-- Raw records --
★ ★ ★ ★ ★ ★ ★
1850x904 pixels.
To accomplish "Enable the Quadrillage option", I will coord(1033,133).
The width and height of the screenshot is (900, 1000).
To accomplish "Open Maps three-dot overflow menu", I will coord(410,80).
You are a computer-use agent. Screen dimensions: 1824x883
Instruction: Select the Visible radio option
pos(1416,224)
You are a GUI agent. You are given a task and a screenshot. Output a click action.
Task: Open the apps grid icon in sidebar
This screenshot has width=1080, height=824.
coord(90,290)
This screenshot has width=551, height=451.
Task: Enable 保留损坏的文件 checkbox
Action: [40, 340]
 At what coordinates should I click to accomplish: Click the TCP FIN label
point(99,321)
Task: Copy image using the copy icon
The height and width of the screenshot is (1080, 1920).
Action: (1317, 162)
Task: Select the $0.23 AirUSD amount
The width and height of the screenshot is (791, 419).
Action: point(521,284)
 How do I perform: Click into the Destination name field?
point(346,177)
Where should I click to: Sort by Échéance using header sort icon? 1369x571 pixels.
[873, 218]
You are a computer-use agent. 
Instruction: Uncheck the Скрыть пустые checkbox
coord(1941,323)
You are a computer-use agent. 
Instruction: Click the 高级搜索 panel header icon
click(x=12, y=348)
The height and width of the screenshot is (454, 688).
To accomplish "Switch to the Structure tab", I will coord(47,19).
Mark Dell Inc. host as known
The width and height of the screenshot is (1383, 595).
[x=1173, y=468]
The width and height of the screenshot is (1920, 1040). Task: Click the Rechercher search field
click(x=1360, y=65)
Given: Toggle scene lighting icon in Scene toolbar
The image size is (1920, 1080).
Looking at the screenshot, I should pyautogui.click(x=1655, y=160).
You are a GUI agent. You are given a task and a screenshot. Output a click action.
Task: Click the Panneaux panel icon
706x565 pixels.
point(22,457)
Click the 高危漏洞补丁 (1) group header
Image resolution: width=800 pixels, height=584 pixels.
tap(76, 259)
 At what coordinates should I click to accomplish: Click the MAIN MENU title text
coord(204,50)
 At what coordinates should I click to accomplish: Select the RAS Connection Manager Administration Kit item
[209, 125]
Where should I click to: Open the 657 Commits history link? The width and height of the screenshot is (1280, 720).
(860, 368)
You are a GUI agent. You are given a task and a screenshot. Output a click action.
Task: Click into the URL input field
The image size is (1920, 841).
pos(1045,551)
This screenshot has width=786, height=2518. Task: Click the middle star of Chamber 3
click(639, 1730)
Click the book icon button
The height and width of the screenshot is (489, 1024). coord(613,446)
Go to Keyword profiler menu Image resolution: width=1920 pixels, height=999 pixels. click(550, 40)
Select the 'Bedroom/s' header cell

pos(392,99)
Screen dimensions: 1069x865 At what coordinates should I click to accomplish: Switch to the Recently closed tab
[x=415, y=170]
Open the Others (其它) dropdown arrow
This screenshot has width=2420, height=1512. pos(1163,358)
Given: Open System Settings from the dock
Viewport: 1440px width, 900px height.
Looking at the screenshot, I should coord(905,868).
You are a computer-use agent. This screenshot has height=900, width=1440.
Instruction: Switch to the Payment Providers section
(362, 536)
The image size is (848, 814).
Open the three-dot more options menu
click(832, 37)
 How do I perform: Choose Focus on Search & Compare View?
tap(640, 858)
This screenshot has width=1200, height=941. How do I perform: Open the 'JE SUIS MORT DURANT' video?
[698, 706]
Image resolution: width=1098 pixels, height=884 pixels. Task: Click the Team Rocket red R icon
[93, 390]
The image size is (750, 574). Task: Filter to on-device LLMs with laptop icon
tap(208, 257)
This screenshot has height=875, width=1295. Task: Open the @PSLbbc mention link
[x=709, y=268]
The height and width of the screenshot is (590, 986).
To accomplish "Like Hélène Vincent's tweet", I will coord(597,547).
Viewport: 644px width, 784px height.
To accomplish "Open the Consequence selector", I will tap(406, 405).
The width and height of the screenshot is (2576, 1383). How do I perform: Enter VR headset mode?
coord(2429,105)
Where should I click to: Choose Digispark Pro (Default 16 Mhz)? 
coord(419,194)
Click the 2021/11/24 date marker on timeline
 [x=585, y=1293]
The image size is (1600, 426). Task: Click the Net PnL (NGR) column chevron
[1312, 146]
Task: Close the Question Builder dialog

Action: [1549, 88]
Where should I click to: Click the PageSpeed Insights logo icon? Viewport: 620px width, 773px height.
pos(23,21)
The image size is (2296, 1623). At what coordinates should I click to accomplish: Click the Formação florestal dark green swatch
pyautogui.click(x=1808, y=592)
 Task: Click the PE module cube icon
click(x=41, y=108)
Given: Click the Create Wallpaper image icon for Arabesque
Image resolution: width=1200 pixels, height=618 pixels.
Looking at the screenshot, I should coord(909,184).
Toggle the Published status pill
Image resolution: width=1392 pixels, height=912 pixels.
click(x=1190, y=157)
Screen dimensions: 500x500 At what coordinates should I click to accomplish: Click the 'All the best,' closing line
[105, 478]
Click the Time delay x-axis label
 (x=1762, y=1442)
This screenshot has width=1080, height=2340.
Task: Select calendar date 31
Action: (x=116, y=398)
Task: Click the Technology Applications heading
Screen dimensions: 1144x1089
★ ★ ★ ★ ★ ★ ★
-- TASK OBJECTIVE --
Give back the rows from the line with "Select the 'Bedroom/s' header cell" through the line with "click(832, 37)", with "Open" renamed to "Launch" and everything else left the same.

-- ANSWER TO THIS EXERCISE --
Select the 'Bedroom/s' header cell

pos(392,99)
Screen dimensions: 1069x865 At what coordinates should I click to accomplish: Switch to the Recently closed tab
[x=415, y=170]
Launch the Others (其它) dropdown arrow
This screenshot has width=2420, height=1512. pos(1163,358)
Given: Launch System Settings from the dock
Viewport: 1440px width, 900px height.
Looking at the screenshot, I should coord(905,868).
You are a computer-use agent. This screenshot has height=900, width=1440.
Instruction: Switch to the Payment Providers section
(362, 536)
The image size is (848, 814).
Launch the three-dot more options menu
click(832, 37)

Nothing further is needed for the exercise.